** START Page **

But a lot has happened lately in the gender wars, the least publicized of which is probably the last frontier: All the leftover little things that define gender roles subtly but explicitly, and that used to be slam-dunks of gentlemanly behavior but now which come with the risk of insulting your female companion: the opening of doors, the paying for dinner, the asking out on dates, the planning the evening, the ordering the food, the walking on the outside of the sidewalk, the leading the dance, and so forth.

There are two arguments really about these little behaviors that we can’t seem to ever officially agree on in an era of as equal-ish as we’ve ever been. Can men and women still act out these roles of respect and deference while still pursuing full, equal treatment? Or should they be retired alongside segregated employment ads and pin money?

Is it possible to have both? Can the hand kiss be done in a way that’s good-natured and lighthearted, or is it now squarely in the creep zone? To be clear, I’m talking outside of a situation during already established courtship, where it might be romantic, but rather social situations where the person is either a stranger or acquaintance.

** END Page **
** START Provided information **

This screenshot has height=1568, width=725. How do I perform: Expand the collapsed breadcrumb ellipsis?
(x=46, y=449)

** END Provided information **
** START Provided information **

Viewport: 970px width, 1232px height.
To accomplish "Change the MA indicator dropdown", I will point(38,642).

** END Provided information **

> Problems
1/ Using the piece on gender manners, give the passage between "There are two" and "and pin money?", inclusive, again, but switch "retired" to "dropped".
2/ In the piece on gender manners, what kind of situations does the writer say the hand kiss question is about?
3/ Shorten the paragraph of the piece on gender manners that begins "There are two arguments really" while keeping its main points.

> Task results
1/
There are two arguments really about these little behaviors that we can’t seem to ever officially agree on in an era of as equal-ish as we’ve ever been. Can men and women still act out these roles of respect and deference while still pursuing full, equal treatment? Or should they be dropped alongside segregated employment ads and pin money?

2/ Social situations where the person is a stranger or acquaintance, not an already established courtship.

3/ In an era that is about as equal as it has ever been, there is still no agreement on two questions about these little behaviors: Can men and women keep acting out these roles of respect and deference while pursuing full, equal treatment? Or should the roles be retired, like segregated employment ads and pin money?